Overall, an interesting perspective on what some suggest is a media-friendly retreading of the old malingering-worker school of thought.

-- Bob Barnetson

1 comment:

  1. Please sign this E-Petition and pass it on, it is located at: http://www.yousign.org/en/InjuredVsGovernment

    Petition text

    This E-Petition is to motion to have the WCB(Workers Compensation Boards) through Canada investigated for inappropriate procedures that leave injured workers further physically, mentally and emotionally injured.

    Every Canadian no matter what province should have equal compensation for injuries. For example, Alberta and now Manitoba in January 1 2016 has recognized PTSD(post-traumatic stress disorder).

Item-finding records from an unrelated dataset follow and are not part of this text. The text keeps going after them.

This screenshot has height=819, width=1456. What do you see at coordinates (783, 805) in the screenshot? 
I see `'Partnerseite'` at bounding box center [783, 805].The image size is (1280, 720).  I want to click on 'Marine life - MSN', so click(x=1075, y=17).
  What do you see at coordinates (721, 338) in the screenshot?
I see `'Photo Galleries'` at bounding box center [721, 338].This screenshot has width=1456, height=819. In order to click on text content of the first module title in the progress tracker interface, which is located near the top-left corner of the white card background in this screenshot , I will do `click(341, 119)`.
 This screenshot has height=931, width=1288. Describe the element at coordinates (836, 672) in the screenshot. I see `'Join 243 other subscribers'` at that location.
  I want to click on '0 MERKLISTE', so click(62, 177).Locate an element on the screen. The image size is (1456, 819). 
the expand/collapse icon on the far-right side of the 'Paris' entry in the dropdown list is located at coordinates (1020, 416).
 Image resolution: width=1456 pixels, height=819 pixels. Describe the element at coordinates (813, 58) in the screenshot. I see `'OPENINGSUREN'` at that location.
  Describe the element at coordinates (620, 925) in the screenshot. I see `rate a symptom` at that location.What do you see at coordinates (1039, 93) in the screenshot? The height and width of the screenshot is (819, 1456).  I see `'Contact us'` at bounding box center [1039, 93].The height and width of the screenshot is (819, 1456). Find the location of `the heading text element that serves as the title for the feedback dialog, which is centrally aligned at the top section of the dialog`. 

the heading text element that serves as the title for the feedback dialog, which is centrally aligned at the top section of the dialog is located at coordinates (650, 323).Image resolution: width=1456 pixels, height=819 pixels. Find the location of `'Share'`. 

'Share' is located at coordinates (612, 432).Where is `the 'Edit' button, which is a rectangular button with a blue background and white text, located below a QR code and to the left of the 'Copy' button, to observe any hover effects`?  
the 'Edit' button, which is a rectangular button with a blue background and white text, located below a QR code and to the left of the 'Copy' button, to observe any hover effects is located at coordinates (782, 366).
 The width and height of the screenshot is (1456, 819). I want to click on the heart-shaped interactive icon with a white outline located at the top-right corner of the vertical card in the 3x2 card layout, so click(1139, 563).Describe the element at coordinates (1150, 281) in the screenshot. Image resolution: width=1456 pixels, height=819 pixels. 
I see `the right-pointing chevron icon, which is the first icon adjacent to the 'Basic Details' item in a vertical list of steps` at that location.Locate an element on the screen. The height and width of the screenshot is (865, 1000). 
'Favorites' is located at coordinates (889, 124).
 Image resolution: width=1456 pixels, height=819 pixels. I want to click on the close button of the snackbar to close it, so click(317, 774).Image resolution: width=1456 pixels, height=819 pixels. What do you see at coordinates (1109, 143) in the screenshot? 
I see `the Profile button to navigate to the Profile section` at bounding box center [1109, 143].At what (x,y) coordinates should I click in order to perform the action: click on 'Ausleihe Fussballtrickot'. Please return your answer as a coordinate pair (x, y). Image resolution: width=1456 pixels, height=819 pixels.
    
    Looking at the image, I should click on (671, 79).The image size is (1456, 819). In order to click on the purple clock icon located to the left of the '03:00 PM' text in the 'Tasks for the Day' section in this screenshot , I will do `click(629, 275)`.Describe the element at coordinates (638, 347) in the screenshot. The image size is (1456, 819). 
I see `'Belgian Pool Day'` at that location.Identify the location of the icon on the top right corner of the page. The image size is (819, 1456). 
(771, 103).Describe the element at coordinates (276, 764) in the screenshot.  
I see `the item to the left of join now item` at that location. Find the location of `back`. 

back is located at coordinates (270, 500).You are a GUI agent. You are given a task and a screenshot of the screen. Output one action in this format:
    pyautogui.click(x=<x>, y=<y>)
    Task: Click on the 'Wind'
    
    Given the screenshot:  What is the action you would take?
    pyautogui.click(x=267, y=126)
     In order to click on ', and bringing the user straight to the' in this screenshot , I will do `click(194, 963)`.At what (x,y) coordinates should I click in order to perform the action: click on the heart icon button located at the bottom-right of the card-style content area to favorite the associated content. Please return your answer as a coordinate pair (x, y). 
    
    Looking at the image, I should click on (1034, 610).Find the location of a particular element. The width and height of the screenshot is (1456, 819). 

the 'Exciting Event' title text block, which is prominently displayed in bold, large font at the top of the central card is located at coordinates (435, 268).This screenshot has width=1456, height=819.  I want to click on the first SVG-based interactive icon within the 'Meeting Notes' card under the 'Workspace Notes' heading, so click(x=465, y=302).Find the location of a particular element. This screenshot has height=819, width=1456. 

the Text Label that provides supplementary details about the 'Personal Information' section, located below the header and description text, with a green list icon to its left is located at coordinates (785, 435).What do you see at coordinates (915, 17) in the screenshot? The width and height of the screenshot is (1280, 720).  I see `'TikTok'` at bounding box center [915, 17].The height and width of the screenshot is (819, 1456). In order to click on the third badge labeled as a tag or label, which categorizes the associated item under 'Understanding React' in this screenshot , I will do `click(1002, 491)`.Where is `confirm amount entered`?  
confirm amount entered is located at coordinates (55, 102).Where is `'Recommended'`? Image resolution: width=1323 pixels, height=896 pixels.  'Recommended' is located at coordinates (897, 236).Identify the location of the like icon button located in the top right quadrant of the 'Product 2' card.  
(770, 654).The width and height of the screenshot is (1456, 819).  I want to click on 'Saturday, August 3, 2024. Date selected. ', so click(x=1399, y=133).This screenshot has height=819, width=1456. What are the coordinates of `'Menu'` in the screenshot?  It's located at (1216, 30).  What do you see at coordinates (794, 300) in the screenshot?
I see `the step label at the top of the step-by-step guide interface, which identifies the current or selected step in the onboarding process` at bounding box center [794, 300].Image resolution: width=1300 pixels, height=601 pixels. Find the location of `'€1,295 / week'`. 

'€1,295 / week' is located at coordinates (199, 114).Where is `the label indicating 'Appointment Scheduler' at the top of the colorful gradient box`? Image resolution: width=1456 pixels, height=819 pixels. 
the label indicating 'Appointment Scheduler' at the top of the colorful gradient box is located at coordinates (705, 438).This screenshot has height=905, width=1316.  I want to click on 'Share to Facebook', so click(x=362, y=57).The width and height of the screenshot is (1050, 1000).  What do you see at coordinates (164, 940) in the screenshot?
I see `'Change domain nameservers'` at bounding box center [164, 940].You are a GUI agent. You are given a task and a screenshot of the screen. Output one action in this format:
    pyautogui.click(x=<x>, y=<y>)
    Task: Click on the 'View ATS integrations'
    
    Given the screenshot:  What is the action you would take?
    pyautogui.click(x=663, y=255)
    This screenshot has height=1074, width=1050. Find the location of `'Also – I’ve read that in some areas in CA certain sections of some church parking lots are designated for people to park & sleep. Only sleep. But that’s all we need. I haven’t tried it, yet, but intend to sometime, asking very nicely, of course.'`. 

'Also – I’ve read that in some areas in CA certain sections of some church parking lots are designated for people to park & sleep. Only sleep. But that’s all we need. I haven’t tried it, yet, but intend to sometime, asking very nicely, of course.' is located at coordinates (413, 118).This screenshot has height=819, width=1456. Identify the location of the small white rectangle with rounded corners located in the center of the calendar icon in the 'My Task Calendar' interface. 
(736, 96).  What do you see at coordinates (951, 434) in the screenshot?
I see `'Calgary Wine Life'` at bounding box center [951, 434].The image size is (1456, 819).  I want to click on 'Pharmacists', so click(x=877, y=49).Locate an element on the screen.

One that meets the PTSD presumptive coverage which applies to all workers covered by workers compensation in Manitoba and recognizes that PTSD-triggering events can happen in "ANY" workplace to be recognized as just that and with recognition in "ANY" province, available to anybody that pays it's costs.

    Procedures that are inadequate and leave the injured worker(s) further hurt, as they are being put back to work with excessive damage to do more damage to themselves

    Levels of medications that have to be prescribed due to WCB's refusal to perceive injury(s) of the worker(s) that leave the worker(s) operating dangerous equipment and driving in a highly medicated states

    Rules and regulations of disciplinary actions that fall beyond the injured worker(s) abilities that leave their claims terminated

    Proper representation for the injured work(s) without representation, being given as those without are falling victim to procedures, rules and regulations such as reimbursement, time lines, treatments, etc.